DO: I cried as Jessica talked about she needed someone else to believe in her. She did not see this in herself. This made me cry the first few times I saw this.

ATM: At the beginning of her speaking, Jessica starts off with a normal story. You think it is going to end perfectly. She says, “my parents were married.” I am saying to myself, “okay, this is going to be an average story.” It becomes a rollercoaster. I did not expect this. She kept going on.

DO: We did not include the whole speech. The whole movie could have been about Jessica.

ATM: Jessica, through the lonely nights you cried, felt worthless, and while on probation, what kept you going to get to this moment in your life today? Even when you said you ran to your neighbor’s house for three days to hide from your mother’s abusiveness toward you.

JC: I have this idea that everything happens for a reason. I made a promise to God that if he would save me I would be good. I wanted to see how things would turn out. I have three brothers and one sister that lived with my mother at the moment. My younger sister was still being exploited. Terrible things were happening to her as I was locked up. They call me the “pitbull” of the family because of my personality. I had to be there for my brothers and sisters. We did not have anyone. We did not have a mother, father, aunt, grandparents, or uncle that was active in our lives. I just wanted to protect them and keep them safe.

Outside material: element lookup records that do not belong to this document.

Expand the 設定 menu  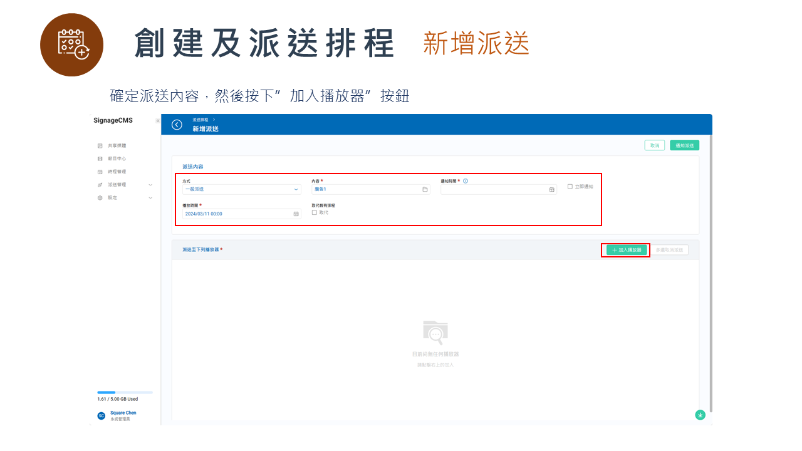click(x=112, y=197)
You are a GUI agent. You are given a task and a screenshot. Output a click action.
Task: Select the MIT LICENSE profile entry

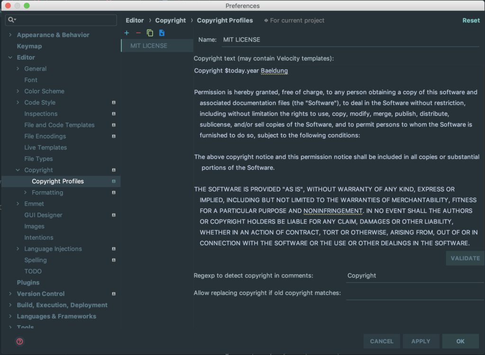pos(148,45)
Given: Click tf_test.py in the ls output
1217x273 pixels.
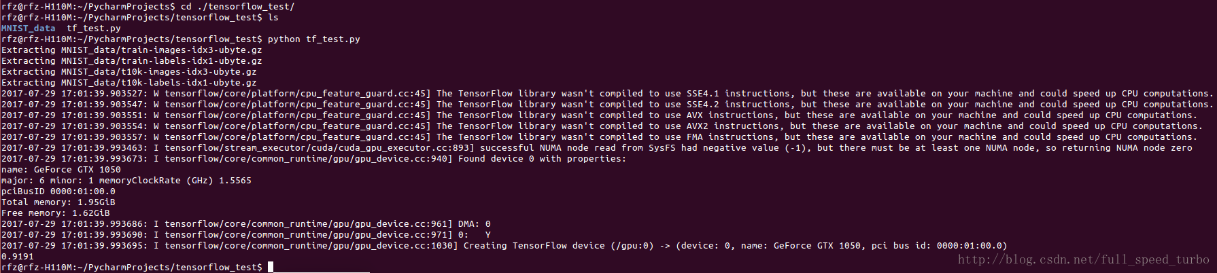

I have always had a sense of right and wrong. I just now got a memory. The first time I went into the juvenile hall they made me shower naked, squat, and cough. They were looking inside of me for something. I never understood what they were looking for. I thought it was demons. The feeling that I had after this was that this is why girls prostitute. It felt like they took everything from me. I have never been watched naked before and I could not cover. There were opened stall showers where other people can see my body parts.

I did not want people to see my body parts. I can see how you can leave juvenile hall to think people should see your body because they have power as if they are adults or authority figures. I felt a sense of injustice and wrong. I remember thinking that one day when I grow up I would make sure it would stop. I still think they do things that are degrading. I knew it was wrong because it felt bad.

Jonathan Mark Harrison and Deborah Oppenheimer create another wonderful documentary. With the main character, Jessica Chandler showed how one could transform from a destine perceived failure to a woman setting an example. The foster system is well on the rise for change. Foster premiered at the AFI Docs in Washington, DC and continues to reach a diverse audience throughout the U.S.